Líder da oposição, o senador Rogério Marinho
(PL-RN) perguntou a Dino sobre seu antagonismo com Jair Bolsonaro (PL),
lembrando que o indicado já chamou o ex-presidente de serial killer e
de "o próprio demônio".
E perguntou diretamente: "O senhor se sentiria
impedido de julgar o seu inimigo declarado que é o Jair Bolsonaro como
ministro?".
Dino, porém, não respondeu, optando por reforçar
sua trajetória anterior como juiz.
"Eu não conheço político que não seja
combativo, mas claro que, quando você muda seu local de atuação institucional,
evidentemente as características também se alteram", respondeu.
"Lembro novamente que fui juiz 12 anos. A
minha prática concreta nesses 12 anos ilustram bem que eu distingo muito bem a
ética de cada profissão".
Durante a sabatina, Dino também citou suas
experiência como parlamentar e governador do Maranhão para firmar o compromisso
de respeitar as decisões dos poderes Legislativo e Executivo na sua futura
atuação no STF.
Ele afirmou que leis e atos administrativos só
devem ser declarados inconstitucionais pelo STF "excepcionalmente",
"quando não houver dúvida acima de qualquer critério razoável".
Além disso, se colocou contra decisões individuais
de ministros que anulem leis aprovadas no Congresso.

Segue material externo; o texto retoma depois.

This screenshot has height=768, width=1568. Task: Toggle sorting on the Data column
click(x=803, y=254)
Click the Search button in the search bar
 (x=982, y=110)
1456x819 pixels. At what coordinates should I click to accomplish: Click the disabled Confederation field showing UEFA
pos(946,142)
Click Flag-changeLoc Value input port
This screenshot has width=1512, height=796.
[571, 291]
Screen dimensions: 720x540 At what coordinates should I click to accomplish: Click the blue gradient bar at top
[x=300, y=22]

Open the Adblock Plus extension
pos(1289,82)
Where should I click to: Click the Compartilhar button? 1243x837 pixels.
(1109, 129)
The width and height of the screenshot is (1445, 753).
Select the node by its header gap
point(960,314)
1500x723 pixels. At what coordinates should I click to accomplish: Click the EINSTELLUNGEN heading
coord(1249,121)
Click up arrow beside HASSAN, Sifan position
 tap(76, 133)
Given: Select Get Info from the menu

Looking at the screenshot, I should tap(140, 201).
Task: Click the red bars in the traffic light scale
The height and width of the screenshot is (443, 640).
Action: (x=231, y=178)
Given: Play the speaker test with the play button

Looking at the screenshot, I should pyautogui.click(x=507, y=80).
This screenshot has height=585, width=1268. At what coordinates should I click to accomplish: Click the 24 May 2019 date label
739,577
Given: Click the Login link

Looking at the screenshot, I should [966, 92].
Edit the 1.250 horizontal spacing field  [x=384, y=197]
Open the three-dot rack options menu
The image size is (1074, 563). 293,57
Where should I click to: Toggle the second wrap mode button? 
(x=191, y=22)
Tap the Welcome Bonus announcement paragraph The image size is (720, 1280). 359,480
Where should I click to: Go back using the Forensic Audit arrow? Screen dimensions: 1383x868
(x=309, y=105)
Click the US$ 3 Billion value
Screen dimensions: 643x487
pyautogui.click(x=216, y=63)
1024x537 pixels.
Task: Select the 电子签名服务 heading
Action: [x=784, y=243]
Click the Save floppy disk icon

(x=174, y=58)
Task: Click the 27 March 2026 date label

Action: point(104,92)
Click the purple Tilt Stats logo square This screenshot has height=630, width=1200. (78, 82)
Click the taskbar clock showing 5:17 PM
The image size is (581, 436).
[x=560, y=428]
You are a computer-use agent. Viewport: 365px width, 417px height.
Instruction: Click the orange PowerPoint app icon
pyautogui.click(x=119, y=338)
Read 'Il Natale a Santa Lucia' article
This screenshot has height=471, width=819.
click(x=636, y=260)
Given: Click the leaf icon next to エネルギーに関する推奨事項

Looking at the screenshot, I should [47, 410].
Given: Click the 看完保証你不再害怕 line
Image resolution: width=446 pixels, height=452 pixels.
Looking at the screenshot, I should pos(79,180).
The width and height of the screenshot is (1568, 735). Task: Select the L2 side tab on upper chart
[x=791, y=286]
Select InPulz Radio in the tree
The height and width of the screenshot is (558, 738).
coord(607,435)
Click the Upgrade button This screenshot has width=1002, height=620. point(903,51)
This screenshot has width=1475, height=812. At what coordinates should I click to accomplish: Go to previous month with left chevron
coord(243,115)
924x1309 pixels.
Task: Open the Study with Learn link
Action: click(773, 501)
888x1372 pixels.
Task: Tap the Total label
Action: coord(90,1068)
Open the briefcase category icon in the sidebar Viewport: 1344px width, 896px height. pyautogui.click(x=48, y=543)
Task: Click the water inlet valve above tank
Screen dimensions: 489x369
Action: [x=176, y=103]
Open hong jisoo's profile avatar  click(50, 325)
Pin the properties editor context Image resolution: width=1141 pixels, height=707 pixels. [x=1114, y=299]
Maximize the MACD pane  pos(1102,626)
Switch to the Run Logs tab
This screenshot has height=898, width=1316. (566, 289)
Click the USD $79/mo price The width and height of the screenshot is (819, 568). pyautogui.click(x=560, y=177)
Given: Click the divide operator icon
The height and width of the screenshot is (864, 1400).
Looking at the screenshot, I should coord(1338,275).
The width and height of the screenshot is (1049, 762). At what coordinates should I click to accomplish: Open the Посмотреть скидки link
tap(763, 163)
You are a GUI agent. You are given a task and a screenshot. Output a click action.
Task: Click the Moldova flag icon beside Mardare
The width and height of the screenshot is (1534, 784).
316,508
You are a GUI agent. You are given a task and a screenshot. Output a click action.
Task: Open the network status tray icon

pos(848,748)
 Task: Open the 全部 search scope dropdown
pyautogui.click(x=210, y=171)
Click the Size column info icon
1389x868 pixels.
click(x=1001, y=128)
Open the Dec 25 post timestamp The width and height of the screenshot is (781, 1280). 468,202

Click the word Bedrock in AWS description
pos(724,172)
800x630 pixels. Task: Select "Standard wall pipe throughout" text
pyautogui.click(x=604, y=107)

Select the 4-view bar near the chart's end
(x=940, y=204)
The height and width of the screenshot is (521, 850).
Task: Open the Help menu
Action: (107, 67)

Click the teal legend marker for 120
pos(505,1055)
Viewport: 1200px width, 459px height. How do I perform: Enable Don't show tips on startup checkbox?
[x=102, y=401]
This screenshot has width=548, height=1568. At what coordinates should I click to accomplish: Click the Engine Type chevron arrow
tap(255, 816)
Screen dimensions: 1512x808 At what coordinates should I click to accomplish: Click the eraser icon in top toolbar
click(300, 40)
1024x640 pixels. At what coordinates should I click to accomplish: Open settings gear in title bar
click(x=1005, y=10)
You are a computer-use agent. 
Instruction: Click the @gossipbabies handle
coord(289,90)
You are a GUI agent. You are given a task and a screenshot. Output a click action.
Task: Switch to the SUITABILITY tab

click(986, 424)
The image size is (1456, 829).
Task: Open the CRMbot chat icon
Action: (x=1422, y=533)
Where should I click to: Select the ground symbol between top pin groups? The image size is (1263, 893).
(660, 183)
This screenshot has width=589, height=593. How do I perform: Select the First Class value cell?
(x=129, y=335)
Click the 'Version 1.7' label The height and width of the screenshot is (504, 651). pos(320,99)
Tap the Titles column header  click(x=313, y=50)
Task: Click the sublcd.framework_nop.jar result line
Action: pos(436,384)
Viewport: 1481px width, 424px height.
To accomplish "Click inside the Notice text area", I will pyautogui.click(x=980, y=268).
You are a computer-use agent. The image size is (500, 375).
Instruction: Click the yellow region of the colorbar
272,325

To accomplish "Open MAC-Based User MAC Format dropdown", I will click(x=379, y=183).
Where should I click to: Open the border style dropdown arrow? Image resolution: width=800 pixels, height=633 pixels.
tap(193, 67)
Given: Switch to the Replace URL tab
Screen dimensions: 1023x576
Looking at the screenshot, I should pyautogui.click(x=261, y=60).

Foi um aceno à
recente decisão do
Senado de aprovar uma Proposta de Emenda Constitucional (PEC) — que ainda
será analisada na Câmara — proibindo ministros do STF de derrubar leis com
decisões individuais.
"Se uma lei é aprovada de forma colegiada, o
desfazimento, salvo situações excepcionalíssimas, não pode se dar por decisões
monocráticas", disse.
O atual ministro da Justiça e Segurança Pública
também reforçou seu respeito pela política. Destacou que em seu cargo atual
recebeu 425 políticos de diferentes legendas e disse que manterá esse diálogo,
caso se torne integrante do STF.
"Não terei nenhum medo, nenhum receio e nenhum
preconceito de receber políticos e políticas do Brasil, porque vossas
excelências são delegatários da soberania popular", afirmou.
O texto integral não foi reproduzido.